Extract each line of the records below that contains the word "icon".

Dataset entries:
Start of Block
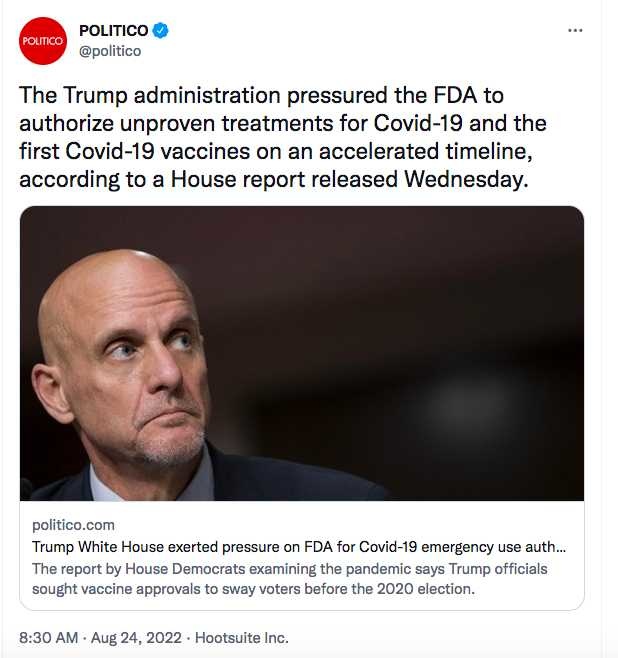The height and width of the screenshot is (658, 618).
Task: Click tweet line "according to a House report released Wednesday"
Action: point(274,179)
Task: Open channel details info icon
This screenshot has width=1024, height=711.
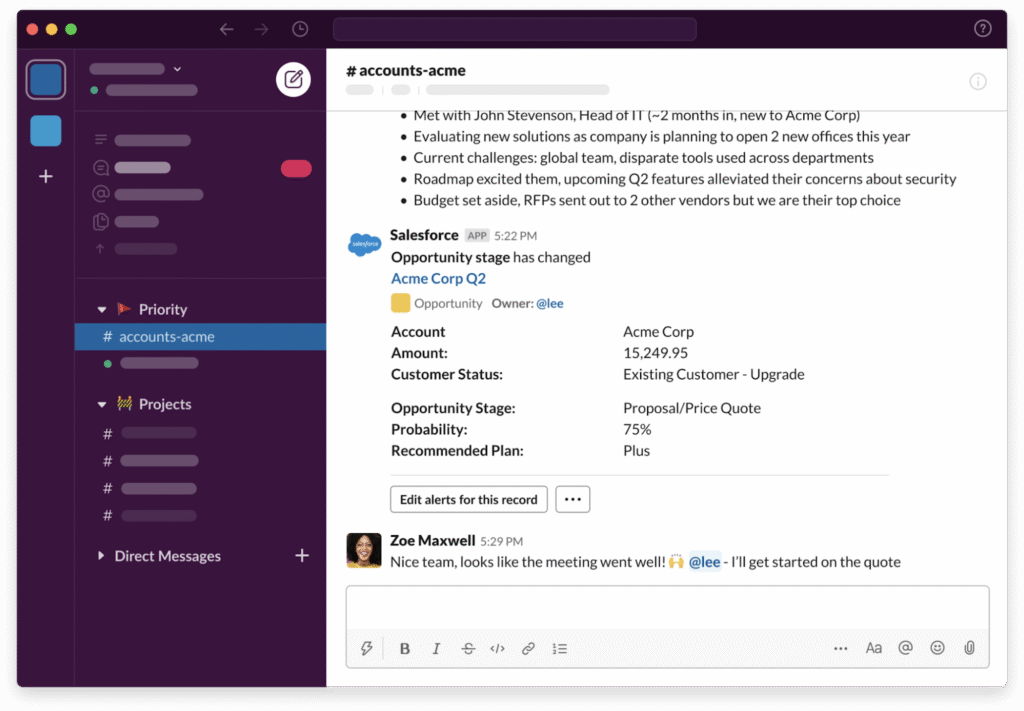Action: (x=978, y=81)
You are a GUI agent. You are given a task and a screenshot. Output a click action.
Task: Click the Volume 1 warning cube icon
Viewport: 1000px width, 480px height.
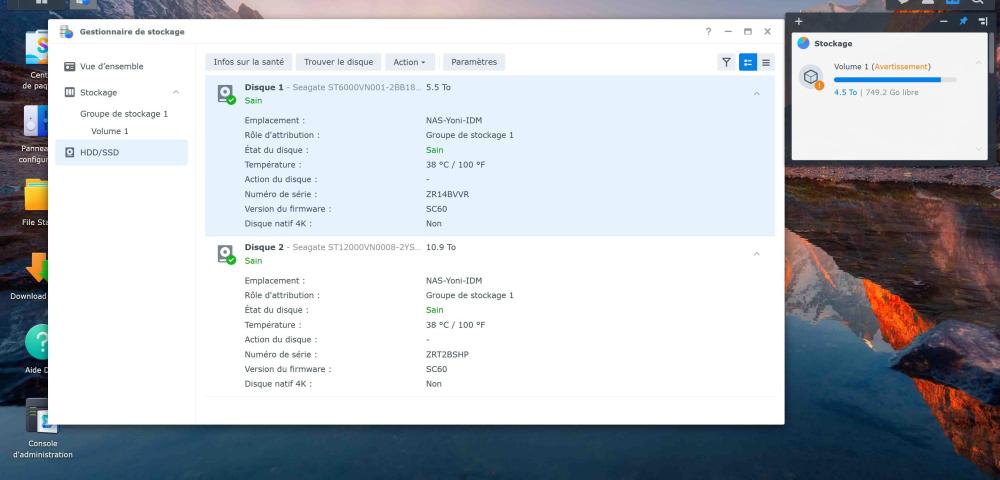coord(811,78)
End of Block
Start of Block
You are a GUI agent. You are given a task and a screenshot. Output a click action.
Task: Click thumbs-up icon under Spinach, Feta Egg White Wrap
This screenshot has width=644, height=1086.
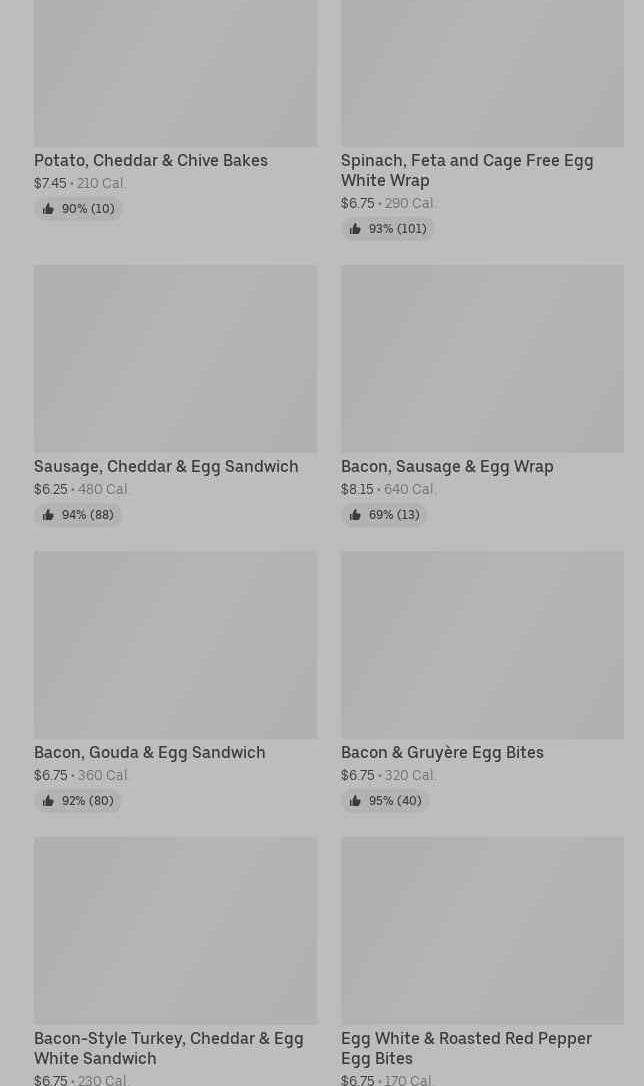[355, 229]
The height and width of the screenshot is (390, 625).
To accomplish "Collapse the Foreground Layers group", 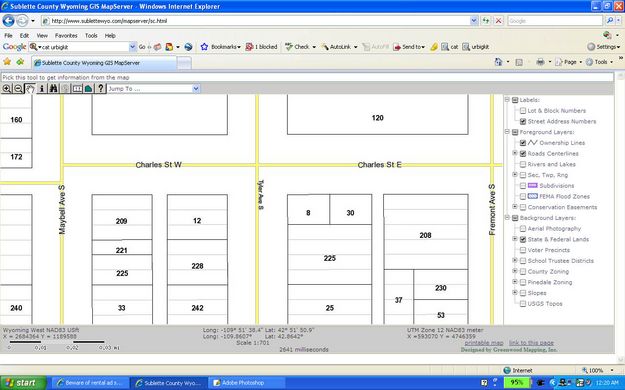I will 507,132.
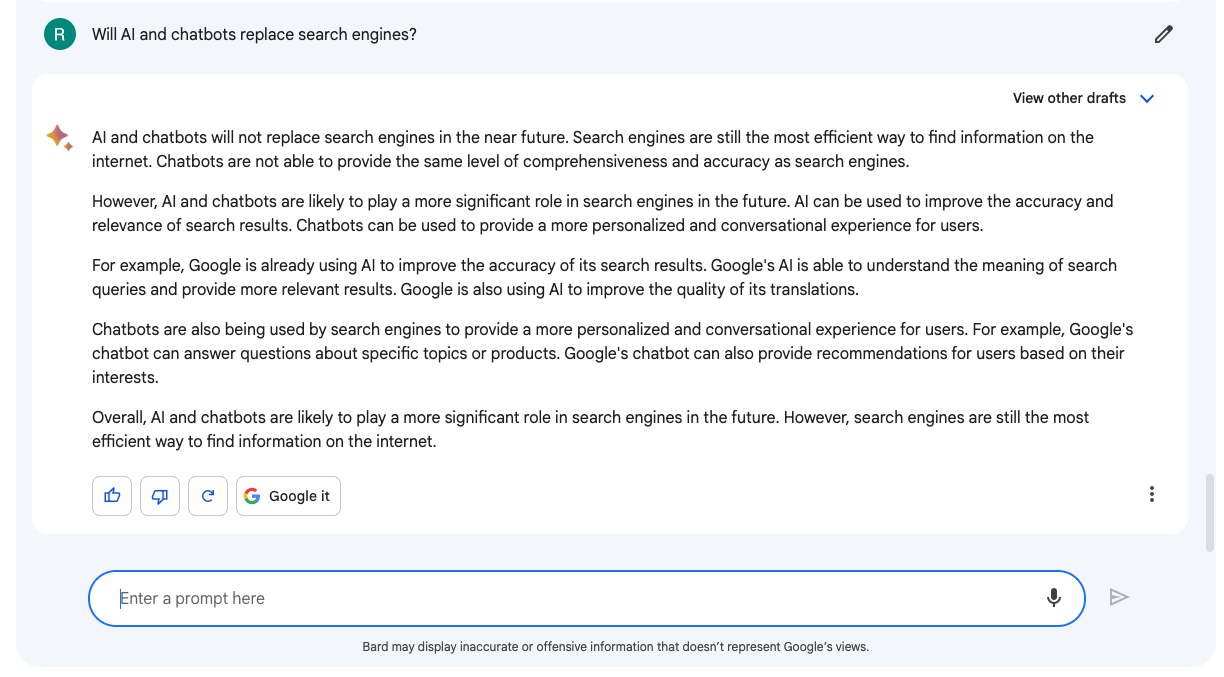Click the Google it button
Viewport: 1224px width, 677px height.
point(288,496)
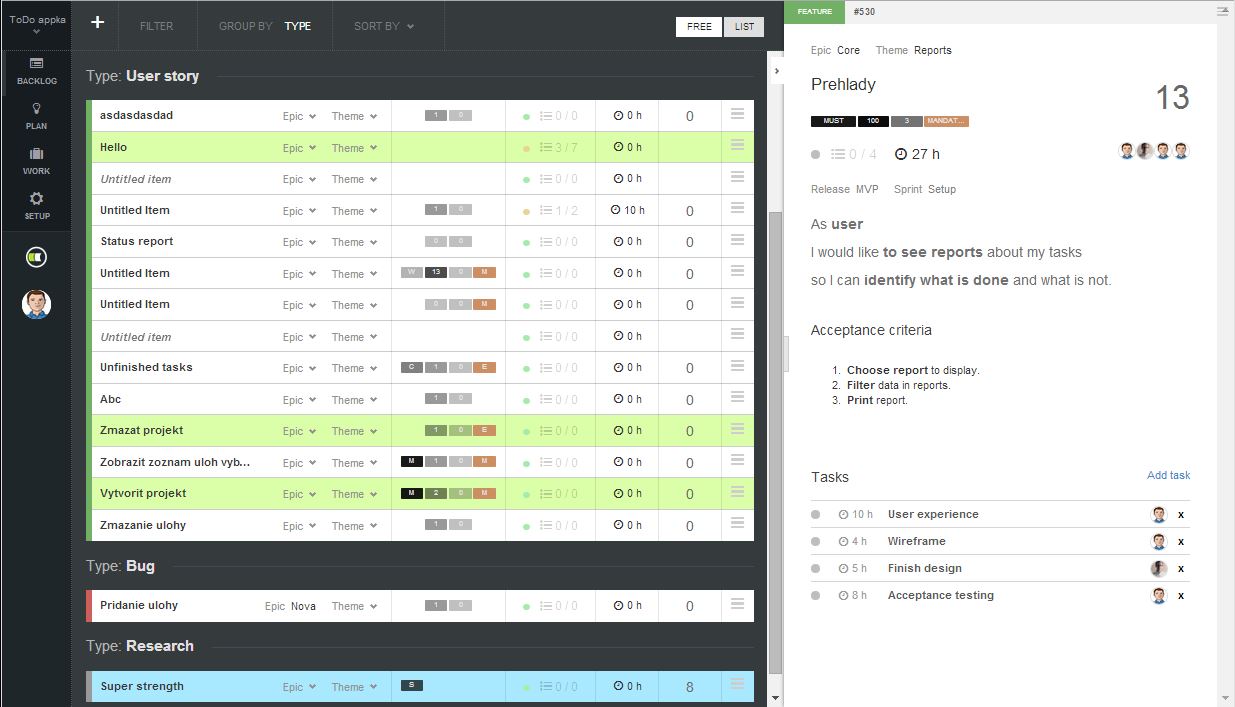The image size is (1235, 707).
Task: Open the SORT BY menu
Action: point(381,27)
End of Block
— Exercise response —
Task: Open channel details info icon
Task: Click the Volume 1 warning cube icon
Task: Click thumbs-up icon under Spinach, Feta Egg White Wrap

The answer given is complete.